> **Deine Aufgaben**:
1. Schreib aus dem ausgewählten Text die Stelle zwischen „Robert Kindler: Stalins“ und „Sowjetmacht hingenommener Völkermord.“ genau ab, beide eingeschlossen.
2. Stimmen diese Aussagen mit dem ausgewählten Text überein? Antworte bei jeder mit Ja oder Nein und zitiere die Wörter aus dem Text, die das zeigen.
(a) Der »Holodomor« ist im internationalen Gedächtnis bekannter als die Hungerkatastrophe in der kasachischen Steppe.
(b) Das Massensterben der kasachischen Nomaden geschah Anfang der vierziger Jahre.
(c) Das Buch ist bei der Hamburger Edition erschienen.
3. Warum starben laut dem ausgewählten Text die kasachischen Nomaden millionenfach, wenn es nicht in erster Linie geplant war? Antworte in ein bis drei Sätzen.

::: Ausgewählter Text

Robert Kindler: Stalins Nomaden. Herrschaft und Hunger in Kasachstan, Hamburg: Hamburger Edition 2014. 381 S., 28 €
Die Hungerkatastrophe in der kasachischen Steppe ist unter den kommunistischen Massenmorden einer der monströsesten und am wenigsten bekannten. Anders als im Fall des im internationalen Gedächtnis präsenteren »Holodomor«, des stalinistischen »Hunger-Holocaust« in der Ukraine, war das Millionensterben der zwangskollektivierten kasachischen Nomaden Anfang der dreißiger Jahre des zwanzigsten Jahrhunderts weniger ein geplanter als ein achselzuckend als Folge der brutalen Durchsetzung von Ideologie und Herrschaft der Sowjetmacht hingenommener Völkermord.

::::::
::: Entnommene Einträge

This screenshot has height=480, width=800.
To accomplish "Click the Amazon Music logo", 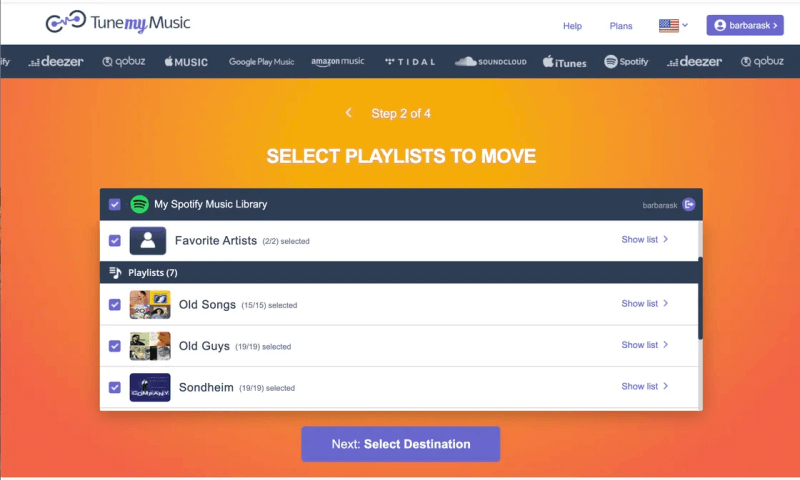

::::::
::: Entnommene Einträge

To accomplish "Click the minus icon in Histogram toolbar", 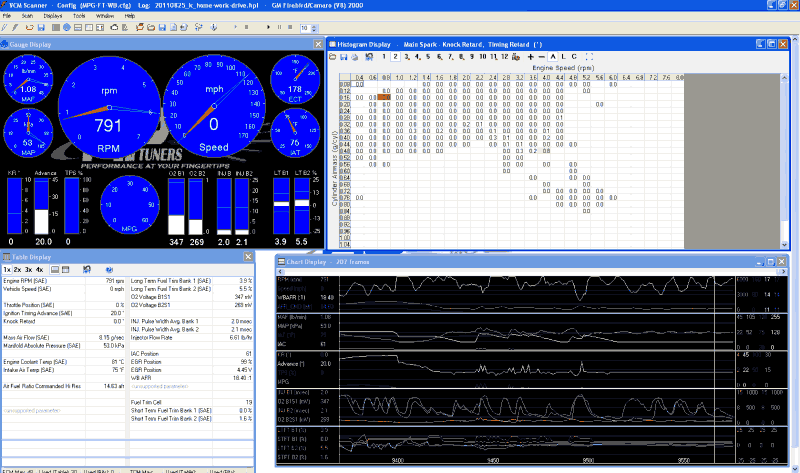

::::::

> **Die Lösungen**:
1.
Robert Kindler: Stalins Nomaden. Herrschaft und Hunger in Kasachstan, Hamburg: Hamburger Edition 2014. 381 S., 28 €
Die Hungerkatastrophe in der kasachischen Steppe ist unter den kommunistischen Massenmorden einer der monströsesten und am wenigsten bekannten. Anders als im Fall des im internationalen Gedächtnis präsenteren »Holodomor«, des stalinistischen »Hunger-Holocaust« in der Ukraine, war das Millionensterben der zwangskollektivierten kasachischen Nomaden Anfang der dreißiger Jahre des zwanzigsten Jahrhunderts weniger ein geplanter als ein achselzuckend als Folge der brutalen Durchsetzung von Ideologie und Herrschaft der Sowjetmacht hingenommener Völkermord.

2.
(a) Ja: „im internationalen Gedächtnis präsenteren »Holodomor«“
(b) Nein: „Anfang der dreißiger Jahre des zwanzigsten Jahrhunderts“
(c) Ja: „Hamburg: Hamburger Edition 2014“

3. Die Nomaden waren zwangskollektiviert worden, und ihr Sterben wurde achselzuckend hingenommen. Es galt als Folge der brutalen Durchsetzung von Ideologie und Herrschaft der Sowjetmacht.